Japoneses ainda trabalham 50 horas ou mais por semana, muito mais do que os 12,7% registrados no Reino Unido, os 11,3% dos Estados Unidos e os 8,2% da França, segundo dados da OCDE (Thinkstock)
Da Redação
Publicado em 5 de junho de 2015 às 11h40.
A elite dos trabalhadores de terno e gravata não receberá mais pelas horas extras no Japão, devido a uma reforma que preocupa o país, onde o vício em trabalho pode levar à morte.
O vício quase custou a vida de Teruyuki Yamashita. Esgotado por acumular viagens de negócios ao exterior, e depois de várias noites em claro, este ex-chefe de vendas foi parar, há quase seis anos, em um hospital, vítima de uma hemorragia.
Yamashita, de 53 anos, sobreviveu depois de três semanas em cuidados intensivos, mas ficou cego.
Assim como esse executivo, muitos trabalhadores japoneses aceitam se sobrecarregar de trabalho em detrimento de sua família ou de sua saúde, uma situação que resulta todo ano em várias mortes por crises cardíacas e suicídios.
Este fenômeno está tão disseminado no Japão que tem um nome, "karoshi" - literalmente "morte por excesso de trabalho" - e é reconhecido como uma doença profissional.
Entretanto, no mês passado, o governo conservador de Shinzo Abe aprovou uma reforma que autoriza as empresas a suprimir o pagamento de horas extras a partir de 40 horas semanais e para quem ganha pelo menos 10,75 milhões de ienes anuais (80.000 euros, US$ 90.000).
Trabalhar mais sem ganhar mais?
Os funcionários atingidos pela reforma serão, a partir de agora, remunerados em função de seus resultados, e não de acordo com as horas que passam no local de trabalho, dizem os defensores do texto, que esperam sua próxima adoção pelo Parlamento.

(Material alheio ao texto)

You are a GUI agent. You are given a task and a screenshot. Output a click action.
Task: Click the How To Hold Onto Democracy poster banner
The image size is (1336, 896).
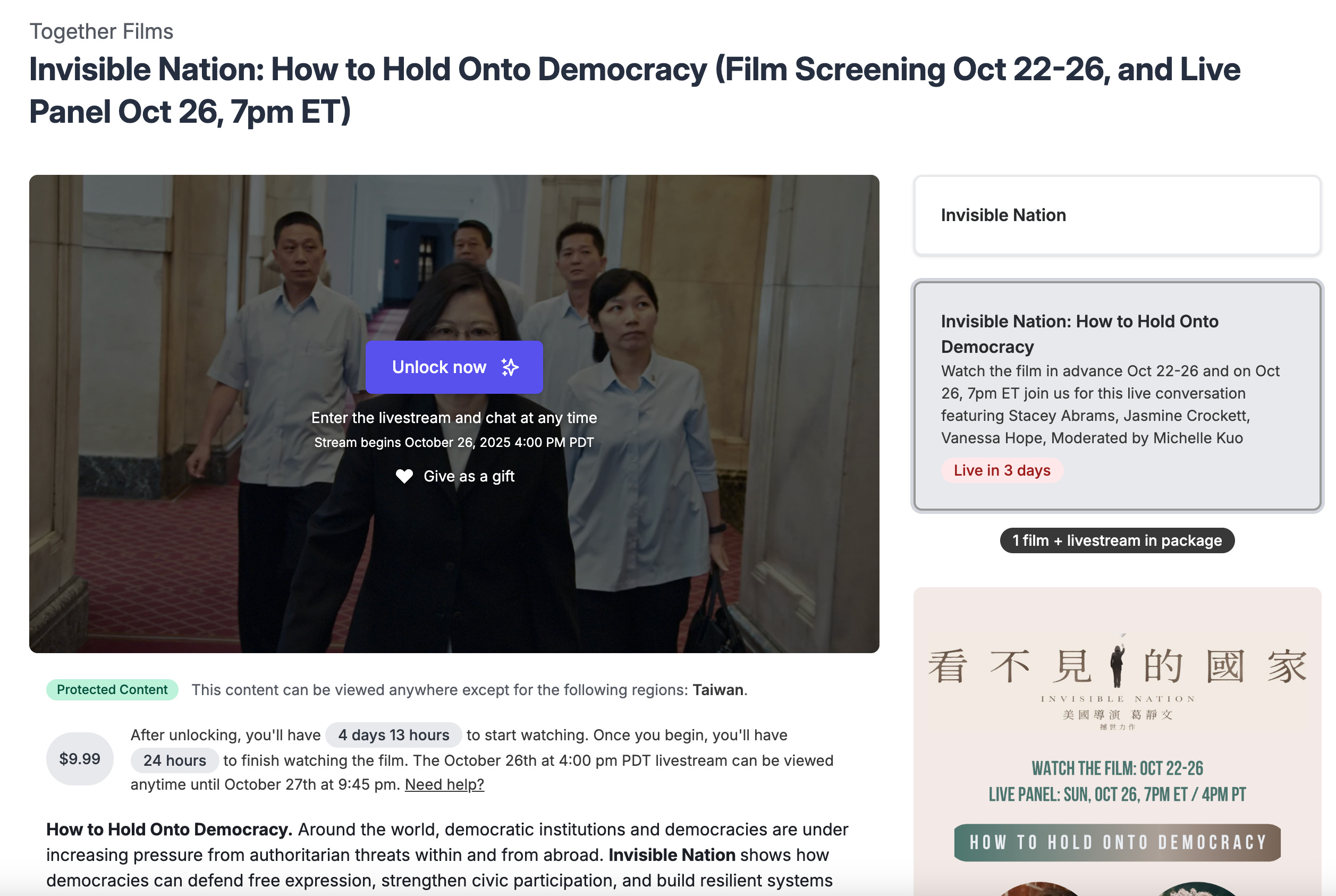click(x=1117, y=843)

Eles afirmam, ainda, que o projeto é um meio para melhorar a produtividade no Japão, habitualmente considerada baixa, sem que haja a necessidade de ficar muito tempo nos locais de trabalho.
Mas alguns especialistas temem que os trabalhadores afetados pela reforma não se negarão a passar horas a mais no trabalho, sem remuneração suplementar.
"O governo quer criar um sistema em que as empresas já não tenham que pagar as horas extras", queixa-se Koji Morioka, professor da universidade Kwansei Gakuin, que teme uma "aceleração das mortes por excesso de trabalho".
É certo que as mentalidades começam a mudar no Japão, mas 22,3% dos japoneses ainda trabalham 50 horas ou mais por semana, muito mais do que os 12,7% registrados no Reino Unido, os 11,3% dos Estados Unidos e os 8,2% da França, segundo dados da OCDE.
No que se refere às férias pagas, 16% dos trabalhadores japoneses não tiram férias desde 2013, recusando a se ausentar por um sentimento de culpa, segundo um estudo do governo.
Em média, os japoneses só desfrutam de férias nove dias por ano, a metade do tempo ao qual eles têm direito.
Quase 200 mortes e suicídios
No mesmo ano de 2013 foram registradas 196 mortes e suicídios devido ao excesso de trabalho, e isso não é mais do que a ponta do iceberg, ressalta Shigeru Waki, professor da universidade Ryukoku.
"Há muito mais do que os que morreram por causa de excesso de trabalho, mas é muito difícil de provar isso", garante.
Com essa nova lei, os patrões não terão como comprovar o número de horas a mais trabalhadas, e por isso será mais difícil de avaliar a magnitude do problema, adverte Waki.
Entre os detratores da reforma está a mãe de um jovem empregado de 27 anos que se suicidou em 2009 em Tóquio, mergulhado no trabalho e que acumulou centenas de horas extras não levadas em conta oficialmente.
"Meu filho não voltará, mas quero me transformar na porta-voz de outros jovens", diz.
Seis anos depois de ter sofrido a hemorragia, Yamashita admite que não vale a pena morrer pelo trabalho.
"Estava tão ocupado que nem sequer vi os meus filhos crescerem. Melhor teria sido se eu tivesse dedicado minha vida à minha família", constata agora, arrependido.